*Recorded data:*
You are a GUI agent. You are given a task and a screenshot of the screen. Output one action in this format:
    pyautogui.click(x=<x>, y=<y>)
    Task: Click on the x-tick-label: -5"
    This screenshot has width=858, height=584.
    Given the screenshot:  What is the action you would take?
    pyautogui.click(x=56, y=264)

*Problem statement:*
Turn the records above into a numbered list with one line per item, and leave out any blank lines.

*Exercise output:*
1. You are a GUI agent. You are given a task and a screenshot of the screen. Output one action in this format:
2.     pyautogui.click(x=<x>, y=<y>)
3.     Task: Click on the x-tick-label: -5"
4.     This screenshot has width=858, height=584.
5.     Given the screenshot:  What is the action you would take?
6.     pyautogui.click(x=56, y=264)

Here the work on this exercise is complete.